Being Lily Parnell’s best friend came effortlessly for Jack. Growing up together, Jack loved Lily and was fiercely protective of her. For almost all of his life all he wanted was to make her happy. When she was happy he was happy, except Lily lived a world away from him now and Jack missed her dreadfully.
As far as Jack was concerned there had never been a time in their lives where they hadn’t shared everything and he valued their special bond. In recent years Lily’s ambitions took her overseas and even with an ocean between them, Jack still managed to support his best friend.
One day something changed everything between them and their relationship began to shift. Lily had carved her own life and after observing a scene involving her, it made Jack take a close look at his own.
Life post-Lily left Jack feeling confused and he decided to take a difficult decision, never realising the potential fallout from doing something he strongly felt was the right thing at the time.
With his life laid bare and as a simple, uncomplicated guy he thought he had finally figured things out. Women loved Jack but they had all come and gone in his life apart from Lily. She was always there until one day she wasn’t.
A revelation by Lily left Jack feeling betrayed and abandoned by the one person who he thought he could rely on no matter what.
During his journey from that moment on Jack faced more separation and loss than he could have ever imagined. How would his experiences shape him as a man and would he ever find it in his heart to forgive?
BIOGRAPHY I have lived my whole life with comments from both, relative strangers and close friends telling me I should write a book. People continually tell me I have an ability to tell a story and make even the mundane sound interesting. (I’m personally not aware of that.)
The thought of doing this, was something I never thought I would entertain, because being dyslexic, during my childhood and adolescence, I found it very difficult to get past how to spell something, never mind how coherent the sentence sounded. So writing a few paragraphs usually made me sweat.
As a child I discovered coping strategies and developed my own ways of getting by, I wasn’t stupid by any stretch of the imagination, but left school at fifteen without any academic qualifications. I wasn't diagnosed with dyslexia until I attended university at the age of thirty.
(Both of my children were diagnosed with dyslexia, one at the age of seven and one much later, although, I could see my traits present in him, and both have excelled academically in their chosen professions.)
Thanks to the invention of the computer and information technology, my world changed. I learned how to communicate in written form effectively, not afraid to use language present in my oral skills that were lacking in my written work, for fear of spelling them wrongly, which gave me the confidence to write the books. Had I, had to write a book on paper, I know I would never have finished the first page.
I recently discovered the joy of writing after a challenge by a friend, which turned into three books. As I am constantly challenging others to face their demons, I decided, after some persuasion, to brave it out and share the books with others. I don’t have any expectations for them other than to tell the story.
This was a huge step for me, and took courage because there are so many fabulous clever people out there, writing amazing pieces of work that sadly, very few people ever see.
My work: I have had the pleasure (and the drama) of working in The National Health Service and in an independent capacity for Social Services in the UK for many years. My work has been supporting many women, children, young people, and families during this time. Sometimes, this has been at some of the toughest or most vulnerable times in their lives.
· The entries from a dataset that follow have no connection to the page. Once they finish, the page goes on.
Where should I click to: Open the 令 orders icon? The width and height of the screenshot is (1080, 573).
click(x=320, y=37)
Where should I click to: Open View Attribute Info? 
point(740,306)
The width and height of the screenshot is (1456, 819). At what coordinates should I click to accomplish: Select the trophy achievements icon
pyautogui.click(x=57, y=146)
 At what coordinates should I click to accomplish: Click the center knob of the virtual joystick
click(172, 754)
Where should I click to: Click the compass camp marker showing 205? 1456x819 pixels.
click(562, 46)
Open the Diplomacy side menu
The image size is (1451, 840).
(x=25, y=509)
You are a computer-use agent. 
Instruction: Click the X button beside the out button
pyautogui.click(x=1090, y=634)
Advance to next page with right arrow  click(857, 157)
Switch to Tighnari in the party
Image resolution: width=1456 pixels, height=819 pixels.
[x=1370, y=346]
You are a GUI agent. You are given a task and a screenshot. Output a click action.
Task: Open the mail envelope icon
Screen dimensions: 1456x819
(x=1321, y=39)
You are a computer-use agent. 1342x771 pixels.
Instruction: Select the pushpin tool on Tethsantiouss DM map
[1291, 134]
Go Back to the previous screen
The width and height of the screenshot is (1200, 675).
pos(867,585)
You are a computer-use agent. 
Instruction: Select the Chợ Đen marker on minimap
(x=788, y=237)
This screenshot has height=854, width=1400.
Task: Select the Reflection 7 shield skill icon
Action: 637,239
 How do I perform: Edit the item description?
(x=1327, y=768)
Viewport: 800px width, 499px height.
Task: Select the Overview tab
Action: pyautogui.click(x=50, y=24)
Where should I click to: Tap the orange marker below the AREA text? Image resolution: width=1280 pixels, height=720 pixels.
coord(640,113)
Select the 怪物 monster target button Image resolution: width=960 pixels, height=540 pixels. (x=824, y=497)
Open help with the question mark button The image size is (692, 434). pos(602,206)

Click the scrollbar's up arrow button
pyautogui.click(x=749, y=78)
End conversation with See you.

During this time I have observed the communications of all parties involved both, in their relationships with others and how their decisions affect the subsequent outcomes for them and others. I have shared in the births and in the deaths of some of these people, and I never take advantage of the privilege my position brings me.
People ask what does the K.L. stand for K.L. Shandwick is a pseudonym. This isn’t to ‘hide’ behind, (I am not ashamed of what I’ve written), but to afford my clients the appropriate level of confidentiality by association. So, K L stands for KL. I am an independent author, who presently self publishes through kindle.